This semester has been a whirlwind of every kind of emotion. Let's ignore the fact that I am officially over halfway through college and am having a constant crisis about that and focus on everything that has changed in these short few months. This entire semester has been about figuring out what I want and how to go about getting it. I've had simultaneously more responsibility and freedom than I've ever had before.

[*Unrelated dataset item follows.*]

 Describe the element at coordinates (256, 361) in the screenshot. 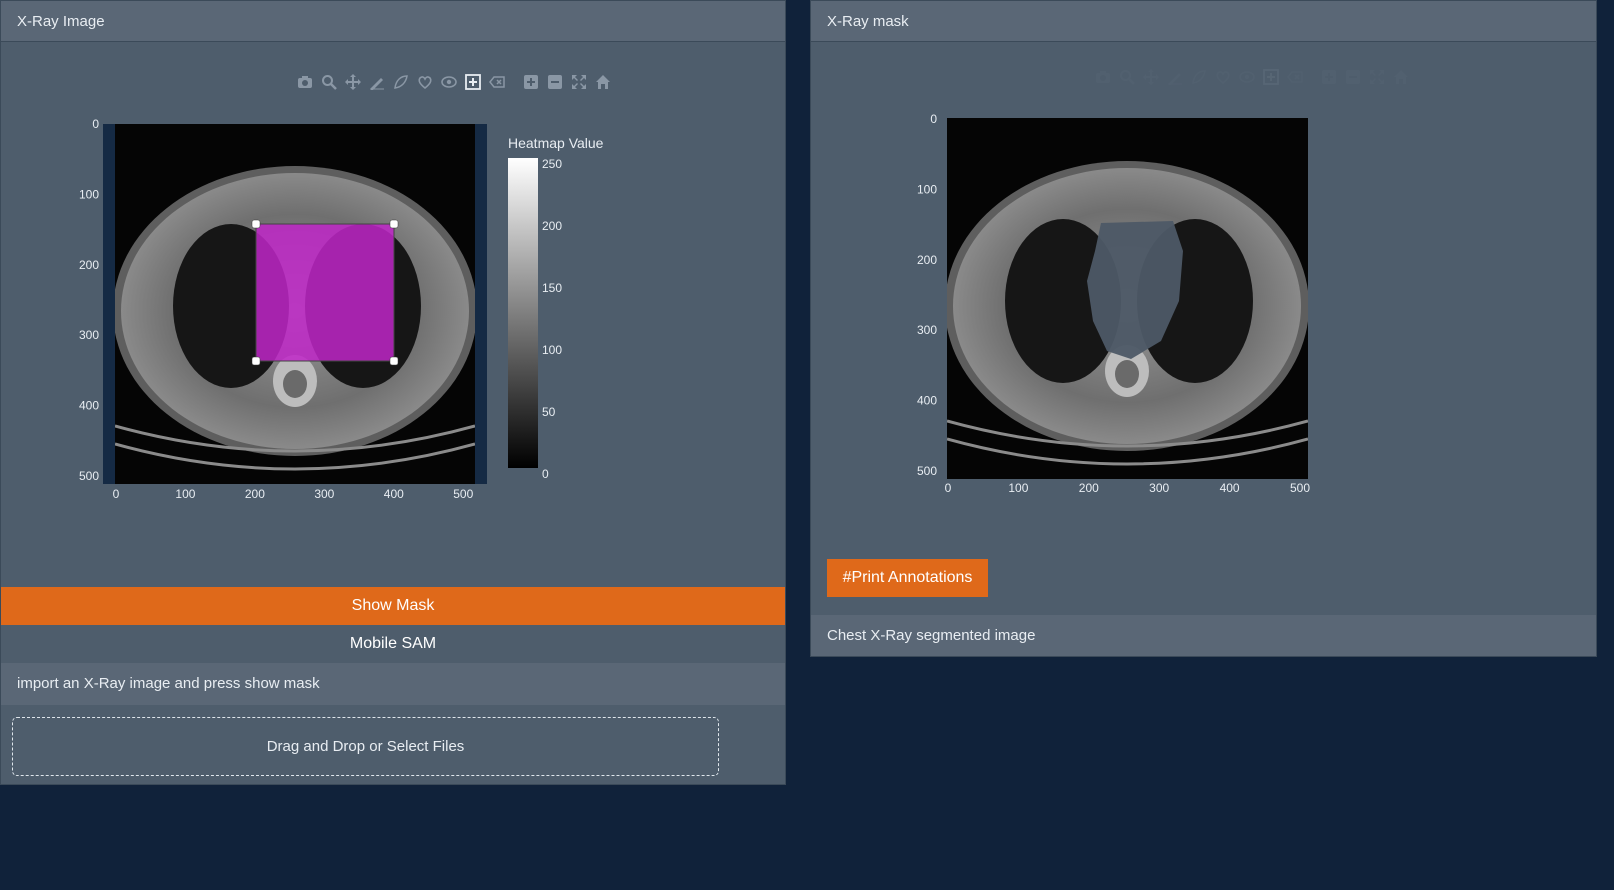

I see `rect-handle-bl` at that location.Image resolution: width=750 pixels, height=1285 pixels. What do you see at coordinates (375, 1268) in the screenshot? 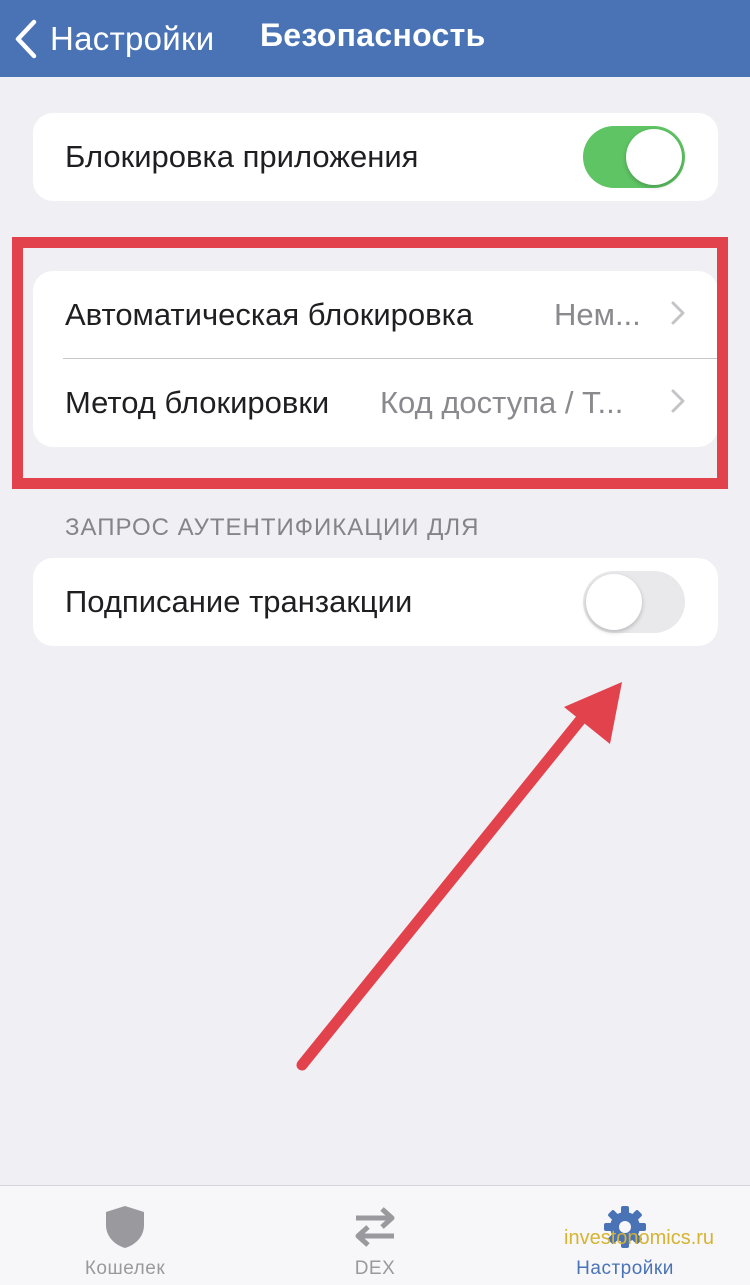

At the beginning of the semester I was hit by how unreal my summer felt. This summer I got closer to friends that I had, friends that I had forgotten I had, and friends that I'd never had before. I got to work from my house or wherever I wanted to be and I could stay up all night every night if I wanted to. I was in complete control of my time and it felt almost like a dream. Then the school year started and all of that went away. I no longer had time to spend 5 nights a week sitting on my friend's couch talking for hours. I had all of these things that I needed to be doing at certain times and all these places that people expected me to be. Admittedly, I might have bitten off more than I could chew with this semester with classes, work, being an exec and going to almost every single one of my spirit group events, IM games and trying to hang out with friends in free time. But I'm a person that isn't happy unless they have 12 balls up in the air at the same time. And through this trial by fire that I've been going through since August I would love to say that I have a much better sense of self and I really know what I want in life. I like to pride myself in being independent and in touch with my emotions, but the truth is I have no clue. I have no clue how to be a good friend, what I want in my love life right now, if I'm doing the best I can in classes or if I can handle everything I have going on. But you wanna know the one thing that I have learned?
It's okay not to know.
Ever since I've gotten into college I've been telling my friends that it doesn't matter if you don't have a direction, college is all about finding yourself. But I'd never really believed that advice for myself. I was supposed to be the one who had everything together. For as long as I can remember I've been taking care of people, so I've never been able to take care of myself. Now I always joke that I'm not the mothering type and I'm just an emotionless robot so don't come to me looking for comfort, but that's not exactly the case. I am actually absolutely terrified of emotion. It's not that I don't have feelings, it's that I wish I didn't and I've gotten really, really good at ignoring them. And my way of ignoring my own emotions is to get lost in someone else's.
I'm sure that there are so many of you that don't understand this at all, I don't completely understand it myself, but it's how my mind works for some reason. These past few months I've been trying to force my feelings to the forefront of my mind and prioritize them. Sometimes it works and sometimes it doesn't. It's all a work in progress. And I'm starting to be okay with that.